Output only the stretch of the listing that starts at the line containing "Task: Open the wallet icon in sidebar" and ends at the line containing "This screenshot has width=2135, height=705.", reproduced exactly with both ends.

*** Given information

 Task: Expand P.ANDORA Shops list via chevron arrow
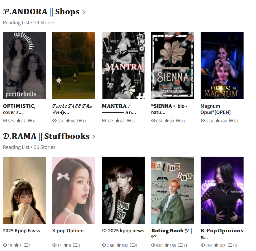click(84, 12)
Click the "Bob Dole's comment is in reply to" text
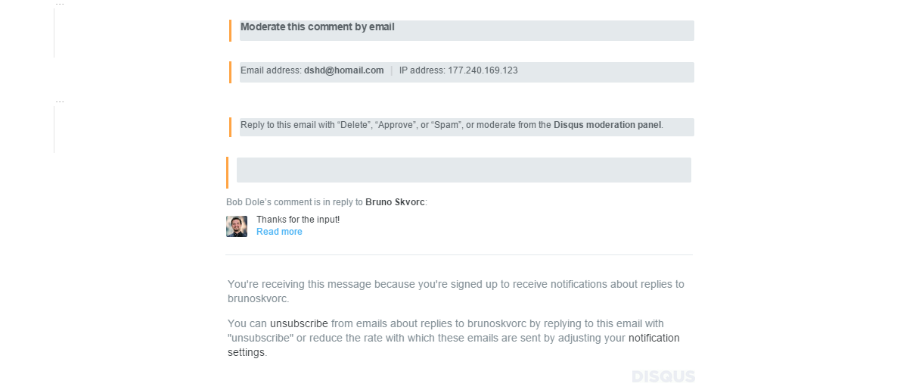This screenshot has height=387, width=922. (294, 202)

******
*** Given information

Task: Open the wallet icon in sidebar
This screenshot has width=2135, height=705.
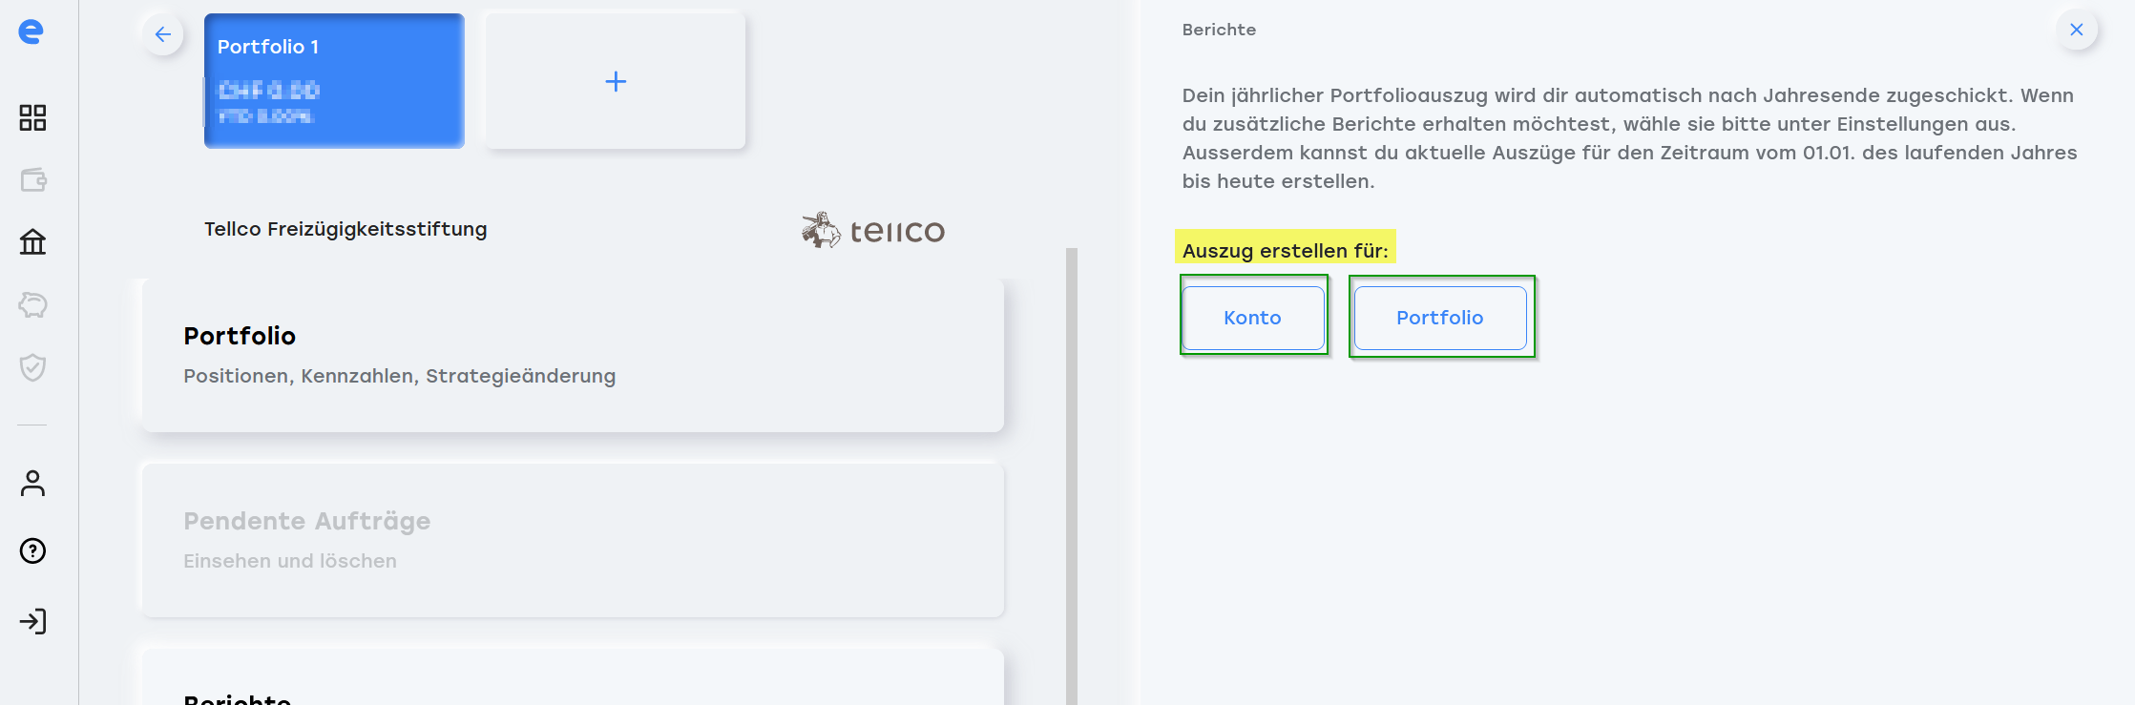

******

» Response for this exercise
Task: Open the wallet icon in sidebar
This screenshot has width=2135, height=705.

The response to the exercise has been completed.